Kawase naomi 001 Takeshi Dodo 1

Naomi Kawase

When Naomi Kawase, who was born in Nara, Japan, on 30 May 1969, studied at the Osaka School of Photography, she chose her absent father as a confrontational subject for a film. After all, she was abandoned by her parents when they split up, and raised by her grandfather's older sister. It became a key moment in Kawase's life, as the school assignment was the beginning of the search for the father, a theme that recurs very often in her oeuvre. It starts with her short films, where not only the father but also her second mother are often poignantly addressed. Besides the theme of family, her native Nara plays an equally important role in her autobiographically coloured films.

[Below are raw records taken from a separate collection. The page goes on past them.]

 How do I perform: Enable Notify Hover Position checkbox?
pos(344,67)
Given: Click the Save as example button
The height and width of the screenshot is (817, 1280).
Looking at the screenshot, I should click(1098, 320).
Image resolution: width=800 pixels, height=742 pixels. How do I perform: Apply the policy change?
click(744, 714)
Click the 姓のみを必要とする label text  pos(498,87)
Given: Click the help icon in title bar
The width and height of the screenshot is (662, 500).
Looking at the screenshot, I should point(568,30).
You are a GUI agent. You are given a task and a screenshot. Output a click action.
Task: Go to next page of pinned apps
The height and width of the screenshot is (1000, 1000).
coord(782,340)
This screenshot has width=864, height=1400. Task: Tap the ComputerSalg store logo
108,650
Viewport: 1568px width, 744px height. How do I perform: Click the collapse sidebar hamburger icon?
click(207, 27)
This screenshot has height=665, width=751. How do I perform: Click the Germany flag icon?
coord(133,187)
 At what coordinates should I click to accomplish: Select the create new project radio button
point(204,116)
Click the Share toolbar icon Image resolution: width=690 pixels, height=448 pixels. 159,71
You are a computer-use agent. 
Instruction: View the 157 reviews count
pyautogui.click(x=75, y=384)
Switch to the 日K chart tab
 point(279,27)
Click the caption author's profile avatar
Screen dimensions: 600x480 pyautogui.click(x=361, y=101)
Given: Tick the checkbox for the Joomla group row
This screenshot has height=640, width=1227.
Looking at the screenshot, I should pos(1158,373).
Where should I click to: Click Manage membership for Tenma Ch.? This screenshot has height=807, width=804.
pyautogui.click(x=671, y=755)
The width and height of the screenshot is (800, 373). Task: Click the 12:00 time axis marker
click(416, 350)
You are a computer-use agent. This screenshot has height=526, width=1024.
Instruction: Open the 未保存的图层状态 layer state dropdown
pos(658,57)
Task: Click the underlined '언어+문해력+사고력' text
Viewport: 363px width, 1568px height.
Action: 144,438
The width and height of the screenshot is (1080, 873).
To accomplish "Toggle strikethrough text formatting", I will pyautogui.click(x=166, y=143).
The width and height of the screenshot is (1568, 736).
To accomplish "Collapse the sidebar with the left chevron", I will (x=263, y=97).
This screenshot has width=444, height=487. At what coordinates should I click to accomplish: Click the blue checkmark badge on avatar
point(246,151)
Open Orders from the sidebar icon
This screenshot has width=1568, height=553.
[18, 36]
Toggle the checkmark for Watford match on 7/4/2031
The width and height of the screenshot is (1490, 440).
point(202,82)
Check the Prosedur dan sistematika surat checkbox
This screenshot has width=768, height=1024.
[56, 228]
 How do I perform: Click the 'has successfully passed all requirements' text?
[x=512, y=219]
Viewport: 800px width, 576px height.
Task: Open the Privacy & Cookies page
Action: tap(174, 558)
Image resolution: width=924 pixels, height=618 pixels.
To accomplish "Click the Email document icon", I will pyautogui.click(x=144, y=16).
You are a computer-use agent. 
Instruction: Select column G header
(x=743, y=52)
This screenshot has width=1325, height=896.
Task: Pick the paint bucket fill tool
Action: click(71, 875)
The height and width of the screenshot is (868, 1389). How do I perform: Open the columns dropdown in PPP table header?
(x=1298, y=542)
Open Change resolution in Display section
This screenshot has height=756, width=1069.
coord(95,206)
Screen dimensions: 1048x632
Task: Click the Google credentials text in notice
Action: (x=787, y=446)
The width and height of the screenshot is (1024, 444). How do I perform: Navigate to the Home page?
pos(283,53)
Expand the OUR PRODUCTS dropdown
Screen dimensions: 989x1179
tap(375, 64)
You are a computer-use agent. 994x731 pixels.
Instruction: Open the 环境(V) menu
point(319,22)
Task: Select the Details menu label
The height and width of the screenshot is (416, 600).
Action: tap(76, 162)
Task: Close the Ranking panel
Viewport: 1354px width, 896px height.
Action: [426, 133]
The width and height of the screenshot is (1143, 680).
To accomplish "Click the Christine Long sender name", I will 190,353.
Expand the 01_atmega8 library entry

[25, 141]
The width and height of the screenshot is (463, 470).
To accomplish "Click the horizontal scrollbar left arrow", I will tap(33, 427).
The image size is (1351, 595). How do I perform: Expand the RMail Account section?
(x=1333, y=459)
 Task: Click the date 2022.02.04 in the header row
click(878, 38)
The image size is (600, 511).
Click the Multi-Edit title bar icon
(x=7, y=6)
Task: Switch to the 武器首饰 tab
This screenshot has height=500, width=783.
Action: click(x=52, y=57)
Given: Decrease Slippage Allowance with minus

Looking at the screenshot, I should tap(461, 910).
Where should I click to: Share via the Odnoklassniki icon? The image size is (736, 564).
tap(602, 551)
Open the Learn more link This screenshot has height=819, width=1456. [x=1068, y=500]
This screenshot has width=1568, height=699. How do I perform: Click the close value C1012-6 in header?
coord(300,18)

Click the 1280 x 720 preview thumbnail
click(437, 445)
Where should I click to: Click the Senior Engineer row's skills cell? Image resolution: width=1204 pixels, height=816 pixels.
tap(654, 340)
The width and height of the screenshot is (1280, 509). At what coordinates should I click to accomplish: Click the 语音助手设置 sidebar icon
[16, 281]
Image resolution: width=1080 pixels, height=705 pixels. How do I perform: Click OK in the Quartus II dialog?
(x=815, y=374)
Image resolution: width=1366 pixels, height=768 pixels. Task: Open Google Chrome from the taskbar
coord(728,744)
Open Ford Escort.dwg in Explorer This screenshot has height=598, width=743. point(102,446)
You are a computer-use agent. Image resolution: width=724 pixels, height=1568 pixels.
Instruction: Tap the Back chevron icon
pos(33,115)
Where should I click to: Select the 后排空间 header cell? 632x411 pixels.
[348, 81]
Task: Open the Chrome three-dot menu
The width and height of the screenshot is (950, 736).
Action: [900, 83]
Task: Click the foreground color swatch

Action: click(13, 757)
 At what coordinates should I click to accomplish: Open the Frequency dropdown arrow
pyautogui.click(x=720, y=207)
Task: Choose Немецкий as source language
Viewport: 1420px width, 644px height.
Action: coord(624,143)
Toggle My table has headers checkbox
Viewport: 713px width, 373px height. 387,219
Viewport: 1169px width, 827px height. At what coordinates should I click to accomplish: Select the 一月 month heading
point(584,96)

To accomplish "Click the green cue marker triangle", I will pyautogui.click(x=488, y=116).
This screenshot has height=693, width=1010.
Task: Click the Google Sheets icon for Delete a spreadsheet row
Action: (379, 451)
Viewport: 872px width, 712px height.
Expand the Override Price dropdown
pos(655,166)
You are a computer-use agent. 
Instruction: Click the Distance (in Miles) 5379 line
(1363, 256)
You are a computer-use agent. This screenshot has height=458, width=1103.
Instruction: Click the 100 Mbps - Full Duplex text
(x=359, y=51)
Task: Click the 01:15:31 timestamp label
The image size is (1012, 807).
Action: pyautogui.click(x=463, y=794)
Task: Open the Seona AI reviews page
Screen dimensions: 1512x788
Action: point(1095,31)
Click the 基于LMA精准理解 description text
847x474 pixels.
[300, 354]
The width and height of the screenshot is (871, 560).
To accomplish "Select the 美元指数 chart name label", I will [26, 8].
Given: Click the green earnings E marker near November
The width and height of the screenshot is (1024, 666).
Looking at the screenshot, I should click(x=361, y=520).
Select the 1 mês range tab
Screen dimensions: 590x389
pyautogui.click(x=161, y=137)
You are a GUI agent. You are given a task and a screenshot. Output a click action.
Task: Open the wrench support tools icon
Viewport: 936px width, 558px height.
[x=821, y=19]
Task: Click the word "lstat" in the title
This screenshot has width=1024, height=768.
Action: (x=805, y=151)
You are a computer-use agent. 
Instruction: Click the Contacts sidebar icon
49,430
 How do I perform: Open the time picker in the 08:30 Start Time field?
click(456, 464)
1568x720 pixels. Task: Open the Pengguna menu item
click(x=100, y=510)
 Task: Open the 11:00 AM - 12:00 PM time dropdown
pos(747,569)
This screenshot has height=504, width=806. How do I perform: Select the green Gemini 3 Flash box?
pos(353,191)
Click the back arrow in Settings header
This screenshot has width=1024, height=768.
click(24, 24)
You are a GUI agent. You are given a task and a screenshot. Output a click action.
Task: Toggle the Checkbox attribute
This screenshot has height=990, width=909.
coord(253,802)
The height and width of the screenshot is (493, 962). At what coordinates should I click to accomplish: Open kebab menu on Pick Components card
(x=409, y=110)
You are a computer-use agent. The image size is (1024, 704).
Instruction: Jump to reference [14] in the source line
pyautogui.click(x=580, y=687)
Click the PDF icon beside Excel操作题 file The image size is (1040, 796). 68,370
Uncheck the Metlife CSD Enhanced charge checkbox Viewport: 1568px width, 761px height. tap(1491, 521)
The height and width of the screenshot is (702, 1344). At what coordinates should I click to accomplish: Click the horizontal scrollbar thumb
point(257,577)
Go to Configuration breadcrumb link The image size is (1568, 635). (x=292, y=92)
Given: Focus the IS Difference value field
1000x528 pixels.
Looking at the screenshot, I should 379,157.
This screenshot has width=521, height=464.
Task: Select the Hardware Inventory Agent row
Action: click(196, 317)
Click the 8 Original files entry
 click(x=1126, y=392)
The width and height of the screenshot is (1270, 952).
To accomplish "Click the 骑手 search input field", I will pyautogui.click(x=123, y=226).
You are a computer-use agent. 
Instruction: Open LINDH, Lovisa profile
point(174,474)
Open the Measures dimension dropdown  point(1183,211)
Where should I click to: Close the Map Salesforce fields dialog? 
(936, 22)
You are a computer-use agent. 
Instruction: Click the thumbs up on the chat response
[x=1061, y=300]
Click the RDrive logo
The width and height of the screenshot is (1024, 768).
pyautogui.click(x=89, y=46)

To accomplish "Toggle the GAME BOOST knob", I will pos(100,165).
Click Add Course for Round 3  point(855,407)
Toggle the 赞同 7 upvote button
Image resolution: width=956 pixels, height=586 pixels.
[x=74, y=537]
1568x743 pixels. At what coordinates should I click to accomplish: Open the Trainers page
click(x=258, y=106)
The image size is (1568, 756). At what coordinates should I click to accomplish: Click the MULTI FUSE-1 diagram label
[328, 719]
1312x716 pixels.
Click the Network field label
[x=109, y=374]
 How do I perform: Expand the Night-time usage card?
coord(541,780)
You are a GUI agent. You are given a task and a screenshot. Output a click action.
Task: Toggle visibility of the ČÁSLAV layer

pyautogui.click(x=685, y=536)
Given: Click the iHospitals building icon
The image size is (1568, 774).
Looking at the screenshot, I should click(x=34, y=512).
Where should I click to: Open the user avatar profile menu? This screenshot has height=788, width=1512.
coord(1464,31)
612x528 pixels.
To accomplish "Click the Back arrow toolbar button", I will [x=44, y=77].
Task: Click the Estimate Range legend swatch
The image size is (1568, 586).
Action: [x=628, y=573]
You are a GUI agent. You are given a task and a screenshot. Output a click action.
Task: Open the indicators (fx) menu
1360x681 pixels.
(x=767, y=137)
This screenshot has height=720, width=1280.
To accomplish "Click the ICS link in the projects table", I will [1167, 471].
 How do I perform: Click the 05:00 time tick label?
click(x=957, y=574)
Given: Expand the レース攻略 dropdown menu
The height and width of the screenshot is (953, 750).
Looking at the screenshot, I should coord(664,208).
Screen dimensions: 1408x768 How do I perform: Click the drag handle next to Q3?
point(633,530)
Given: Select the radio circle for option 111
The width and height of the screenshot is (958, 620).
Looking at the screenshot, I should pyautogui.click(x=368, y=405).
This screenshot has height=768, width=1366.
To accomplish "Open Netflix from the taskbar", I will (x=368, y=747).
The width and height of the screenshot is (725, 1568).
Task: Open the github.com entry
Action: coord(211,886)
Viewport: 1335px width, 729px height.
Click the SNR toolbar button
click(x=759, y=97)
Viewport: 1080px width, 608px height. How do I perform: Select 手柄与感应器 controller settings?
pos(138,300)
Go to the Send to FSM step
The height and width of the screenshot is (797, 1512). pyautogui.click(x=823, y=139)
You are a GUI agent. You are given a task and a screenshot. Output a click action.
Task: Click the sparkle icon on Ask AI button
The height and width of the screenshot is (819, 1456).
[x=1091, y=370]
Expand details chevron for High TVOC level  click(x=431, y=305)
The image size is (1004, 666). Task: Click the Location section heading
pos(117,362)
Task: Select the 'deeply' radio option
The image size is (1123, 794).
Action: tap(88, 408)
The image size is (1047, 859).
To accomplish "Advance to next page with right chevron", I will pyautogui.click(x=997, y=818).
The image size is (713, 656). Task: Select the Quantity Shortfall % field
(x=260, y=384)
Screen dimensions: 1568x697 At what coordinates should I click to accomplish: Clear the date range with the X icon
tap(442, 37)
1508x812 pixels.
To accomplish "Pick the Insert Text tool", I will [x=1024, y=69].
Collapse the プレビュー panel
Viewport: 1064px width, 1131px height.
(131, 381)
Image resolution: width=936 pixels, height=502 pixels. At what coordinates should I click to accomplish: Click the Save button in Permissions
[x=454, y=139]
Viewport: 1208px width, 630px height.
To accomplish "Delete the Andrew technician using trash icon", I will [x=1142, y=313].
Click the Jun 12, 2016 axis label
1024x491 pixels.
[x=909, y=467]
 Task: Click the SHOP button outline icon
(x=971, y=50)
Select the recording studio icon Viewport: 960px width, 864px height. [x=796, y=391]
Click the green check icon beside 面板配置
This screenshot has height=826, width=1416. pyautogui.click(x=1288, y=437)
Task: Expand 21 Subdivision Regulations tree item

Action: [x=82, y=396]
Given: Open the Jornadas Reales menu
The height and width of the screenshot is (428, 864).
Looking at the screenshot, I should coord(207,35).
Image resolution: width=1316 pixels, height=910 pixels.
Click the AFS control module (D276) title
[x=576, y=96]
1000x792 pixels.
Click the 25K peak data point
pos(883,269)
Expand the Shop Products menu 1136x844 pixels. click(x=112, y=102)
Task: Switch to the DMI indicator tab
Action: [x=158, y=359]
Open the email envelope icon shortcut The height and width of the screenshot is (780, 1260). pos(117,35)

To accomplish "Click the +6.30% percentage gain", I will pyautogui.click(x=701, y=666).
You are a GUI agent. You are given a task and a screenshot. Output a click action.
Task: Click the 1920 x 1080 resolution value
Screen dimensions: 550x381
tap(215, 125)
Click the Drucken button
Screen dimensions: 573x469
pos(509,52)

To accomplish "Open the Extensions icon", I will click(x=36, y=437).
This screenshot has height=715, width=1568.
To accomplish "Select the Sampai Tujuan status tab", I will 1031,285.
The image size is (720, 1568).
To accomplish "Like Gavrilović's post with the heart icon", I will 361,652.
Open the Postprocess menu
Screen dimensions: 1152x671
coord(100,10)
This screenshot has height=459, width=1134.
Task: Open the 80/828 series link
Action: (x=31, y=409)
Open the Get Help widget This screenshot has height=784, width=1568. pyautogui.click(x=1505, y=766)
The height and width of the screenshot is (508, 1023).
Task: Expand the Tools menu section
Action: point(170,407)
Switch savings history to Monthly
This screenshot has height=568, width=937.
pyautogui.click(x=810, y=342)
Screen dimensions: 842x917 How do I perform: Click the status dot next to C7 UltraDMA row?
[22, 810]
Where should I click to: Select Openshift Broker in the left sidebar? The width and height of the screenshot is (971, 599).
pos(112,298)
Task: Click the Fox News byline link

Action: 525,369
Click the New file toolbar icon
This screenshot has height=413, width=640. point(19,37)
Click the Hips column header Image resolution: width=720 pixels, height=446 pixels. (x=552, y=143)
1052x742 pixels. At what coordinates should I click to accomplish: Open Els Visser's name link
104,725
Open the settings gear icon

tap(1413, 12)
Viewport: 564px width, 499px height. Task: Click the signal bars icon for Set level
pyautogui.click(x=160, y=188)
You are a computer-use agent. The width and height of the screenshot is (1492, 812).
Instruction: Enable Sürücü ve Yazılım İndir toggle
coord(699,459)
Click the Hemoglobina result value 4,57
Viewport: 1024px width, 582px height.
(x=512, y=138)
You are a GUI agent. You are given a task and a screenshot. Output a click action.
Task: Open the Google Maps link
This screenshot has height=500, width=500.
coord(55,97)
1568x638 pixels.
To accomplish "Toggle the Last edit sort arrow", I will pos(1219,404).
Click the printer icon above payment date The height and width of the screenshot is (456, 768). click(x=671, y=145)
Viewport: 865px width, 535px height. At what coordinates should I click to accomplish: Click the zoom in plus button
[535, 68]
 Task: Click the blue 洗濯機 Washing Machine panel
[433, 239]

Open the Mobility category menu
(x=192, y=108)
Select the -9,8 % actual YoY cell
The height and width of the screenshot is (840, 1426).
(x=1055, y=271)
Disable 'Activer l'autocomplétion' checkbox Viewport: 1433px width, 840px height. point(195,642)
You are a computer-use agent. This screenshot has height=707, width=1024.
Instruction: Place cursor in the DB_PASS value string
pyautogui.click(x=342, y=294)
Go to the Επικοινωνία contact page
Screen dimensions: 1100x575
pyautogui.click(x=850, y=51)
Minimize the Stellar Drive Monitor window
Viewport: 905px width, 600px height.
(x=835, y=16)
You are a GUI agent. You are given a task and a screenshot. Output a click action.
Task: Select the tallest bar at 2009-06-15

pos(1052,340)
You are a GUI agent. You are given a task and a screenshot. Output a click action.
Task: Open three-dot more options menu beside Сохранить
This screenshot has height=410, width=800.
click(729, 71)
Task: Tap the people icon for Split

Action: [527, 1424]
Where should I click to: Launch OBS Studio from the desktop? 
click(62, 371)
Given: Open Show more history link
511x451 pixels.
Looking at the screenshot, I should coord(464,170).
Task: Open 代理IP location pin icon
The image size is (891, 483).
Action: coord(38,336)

These themes come together in her first feature film Suzaku with which she won the Camera d'Or at Cannes in 1997.

She conquers an almost permanent foothold there and even films with the intention of winning the Golden Palm. In vain, so far. But even without that ultimate award, her films are part of the absolute top of the arthouse circuit. Just think of titles like The Mourning Forest, Vision, Still the Water, An, Radiance and True Mothers, her search for what being a mother really means. In between feature films, she also shot documentaries, culminating in a two-part documentary on the Tokyo Olympics. In Kawase's films, which usually also have a discreet but beautiful soundtrack, there is a lot of poetry that sometimes disguises suffering. With her camera in close-up, she always looks for the person inside.